You'd think that companies spending hundreds of billions on leadership in a field would not want their entire business model to be hinged on a single vendor lmao
-
Embed this notice
@shippoaster @Codeki @Inginsub @PopulistRight @RustyCrab @snappler I blame asml
-
Embed this notice
@shippoaster @IAMAL_PHARIUS @Codeki @Inginsub @PopulistRight @RustyCrab I got called a shill like ten years ago by simply explaining that a lot of NVidia's domination wasn't superior hardware in itself, but developer support. They offered and still offer easy libraries to lazy/burdened AAA game development teams that let the implement useful, flashy features with minimal friction and they also have TONS of people available to answer developer questions. AMD/ATI did not. So AMD languished and fell behind because their lower sales meant no ability to create impactful libraries or technologies that were cross platform. FSR has been their most successful one to date and it's very shit and the new FSR4 is AMD only, killing any momentum there. That's on the game side, but consumer ubiquity is important for being the defacto for a lot of data center uses. It's why Ryzen has been slow to enter the datacenter.

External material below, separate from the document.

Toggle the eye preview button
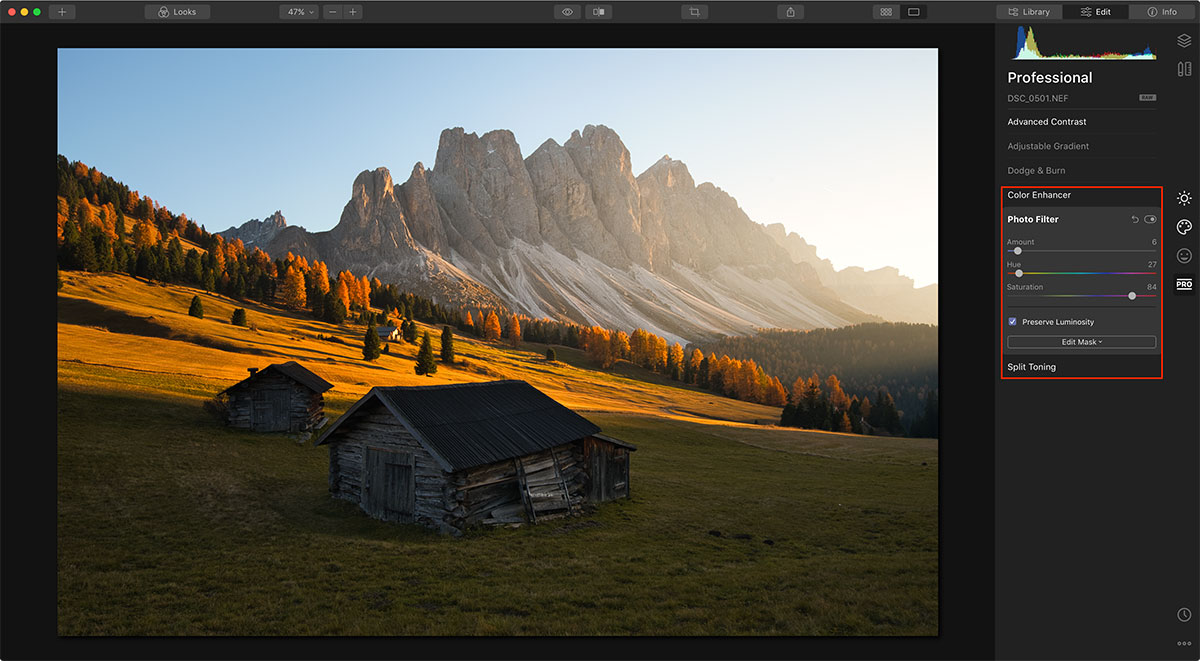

On the other side, the research/AI side, we have the problem of all the people being college educated morons who work in Python and don't actually code in the way any programmer or engineer thinks about it. This has infected a lot of things, but it came baked in with the researchers. That helped CUDA become defacto and made sure that anything that wasn't as easy and reliable just fell by the wayside because who is ordering 500 AMD cards to try to run whatever their half-working, 5x slower brand of CUDA is this week?

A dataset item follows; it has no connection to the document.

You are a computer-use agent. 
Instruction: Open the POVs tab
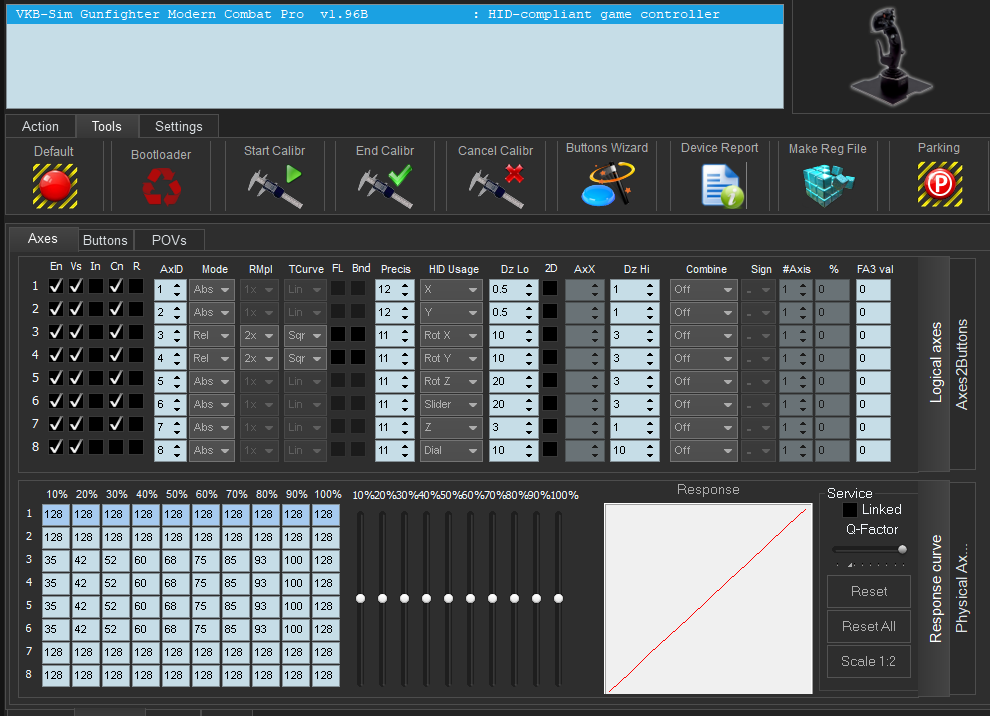(x=167, y=240)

So here we are. No one really discussing custom hardware beyond Nvidia's lazy slapped together rackmounts, which barely count. In some ways, I don't blame them. I'm not suggesting they're doing it out of wisdom, but the idea that transformers are the end of the road is pretty premature, so purpose building hardware to catch the wave before it crashes is a good way to go bankrupt. BitNet's ternary architecture could be very valuable if it ever gets proven out. Could lead to very fast, very small models with relatively cheap custom hardware (one day).